Fig. 4: CSPGs and its prominent member, versican-V1, promote Th17 differentiation and IL-17 production.

To assess the effect of ECM molecules on T cells, naïve CD4⁺ T cells were cultured on ECM-coated wells (10 µg/ml) and were then activated and polarized to Th1, Th17 or Treg subset. The frequency of IFN-γ, IL-17 or FOXP3 expressing T cells was determined using flow cytometry 4 days later. a Representative histograms showing the frequency of IFN-γ, IL-17 or FOXP3 immunopositive T cells in control (green) or following CSPG treatment (red); isotype antibody control (blue) is also displayed. b The fold change of Th1 (71.7% Vs & 72.13%; n = 10 replicates), Th17 (18.64% Vs 23.61%; n = 11 replicates) and Treg (21.34% Vs 21.98%; n = 9 replicates) frequency is shown as a bar graph across 3 experiments.
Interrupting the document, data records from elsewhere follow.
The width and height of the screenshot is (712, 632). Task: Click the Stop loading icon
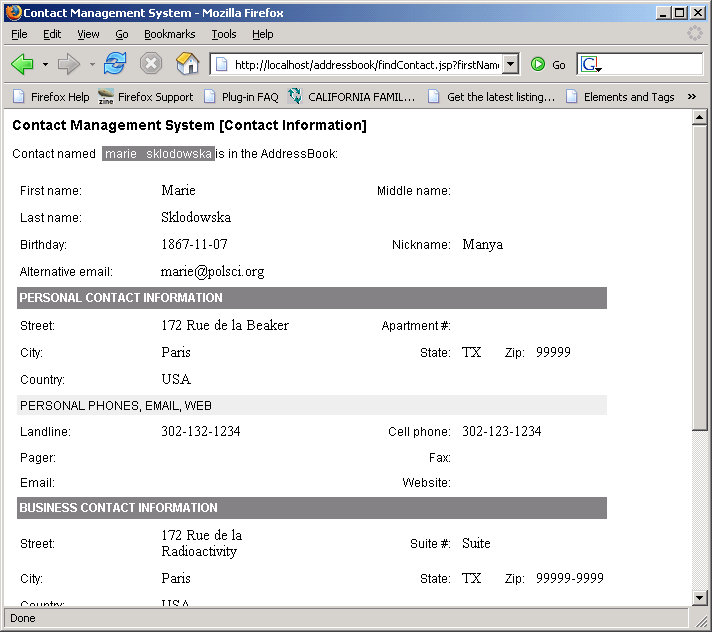click(x=151, y=64)
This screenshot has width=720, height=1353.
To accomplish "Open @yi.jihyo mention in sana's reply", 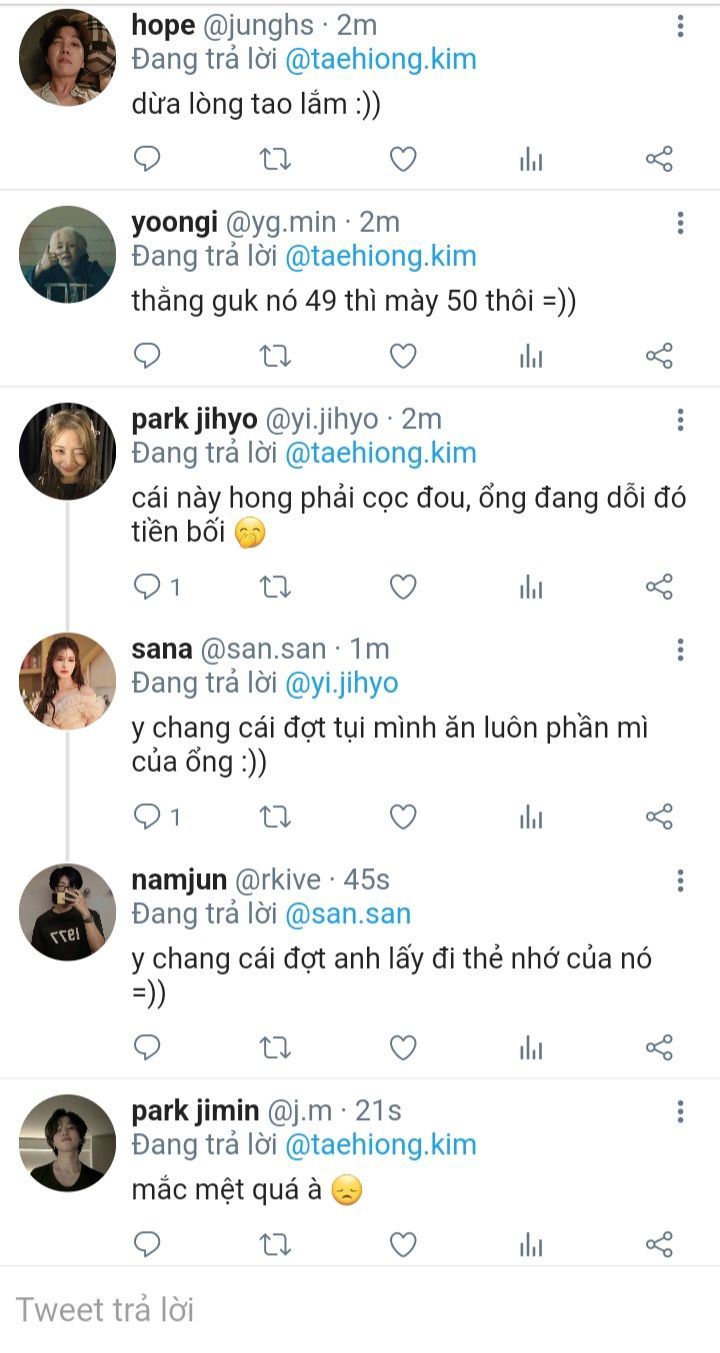I will [x=341, y=684].
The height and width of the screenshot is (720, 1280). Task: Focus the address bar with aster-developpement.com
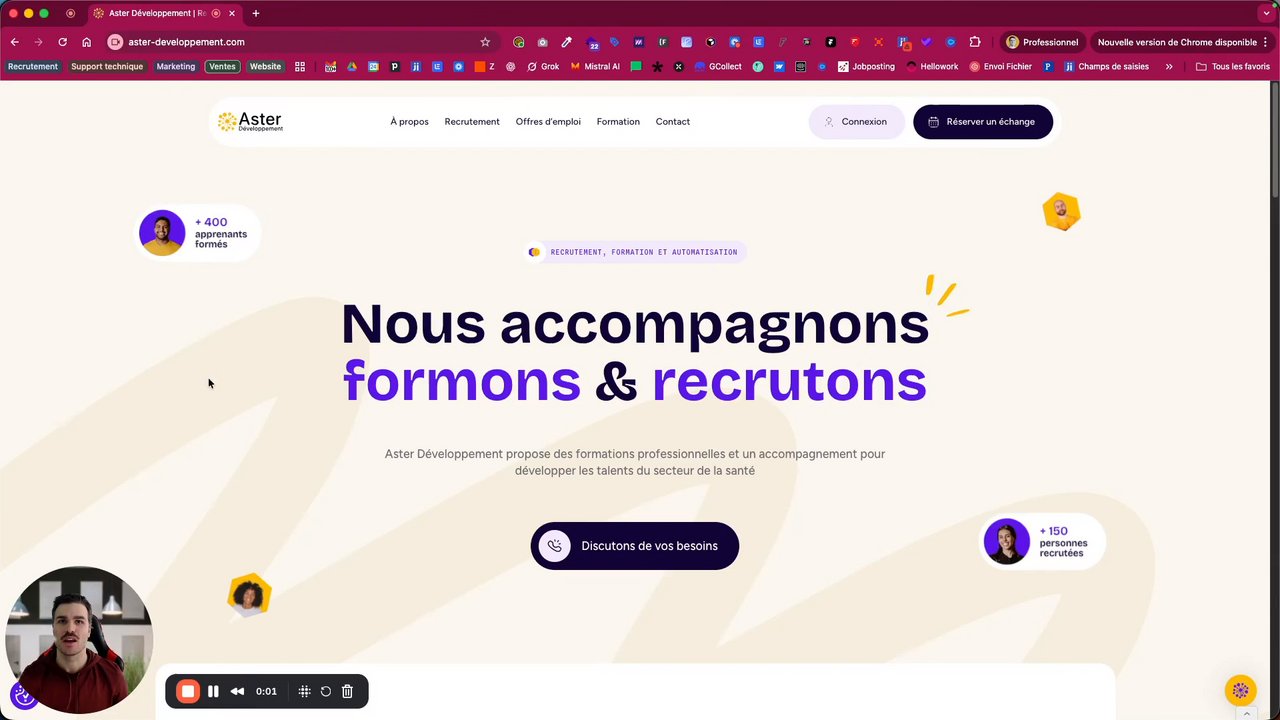click(300, 42)
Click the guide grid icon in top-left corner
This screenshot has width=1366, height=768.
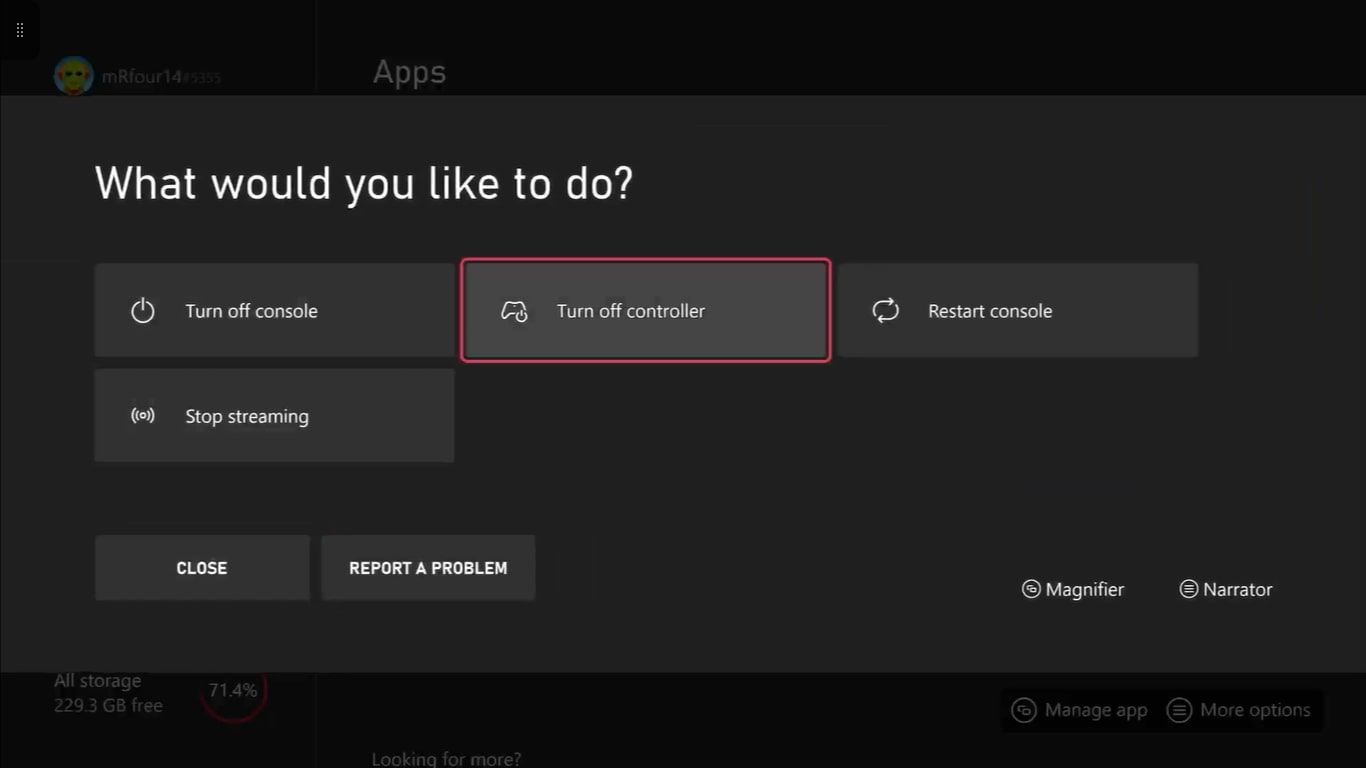(19, 29)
Data are presented as mean ± SEM, two-way ANOVA - Bonferroni post hoc; ***p < 0.001. c, d Bar graph presenting the percentage of IL-17⁺RORγ⁺ Th cells resulting from a commercial mixed CSPG preparation (10 µg/ml) compared to purified versican-V1 (20 µg/ml) (Control:9.6%, CSPG:12.31%, Versican-V1: 13.53%) c or other ECM molecules (10 µg/ml) d; n = 9 replicates over three separate experiments. e Level of IL-17 in the conditioned medium of Th17 polarized cells measured by ELISA (Control: 1948 pg/ml, CSPG: 2800 pg/ml); n = 9 replicates over three separate experiments. f Frequency of Th17 cells after exposing cultures to signaling pathway inhibitors of CSPG receptors (PTPσ and LAR) using intercellular peptide (ISP and ILP, respectively, 2.5 μM), n = 11 replicates for control and CSPGs, n = 9 replicates for other conditions, over three separate experiments. g Frequency of Th17 cells after exposing cultures to function blocking antibodies to the integrin β1, β3, or β6 (50 µg/ml); n = 9 replicates over three separate experiments. Data presented as mean ± SEM. One-way ANOVA - Bonferroni post hoc; *p = 0.01, ***p < 0.001. Source data are provided in the source data file.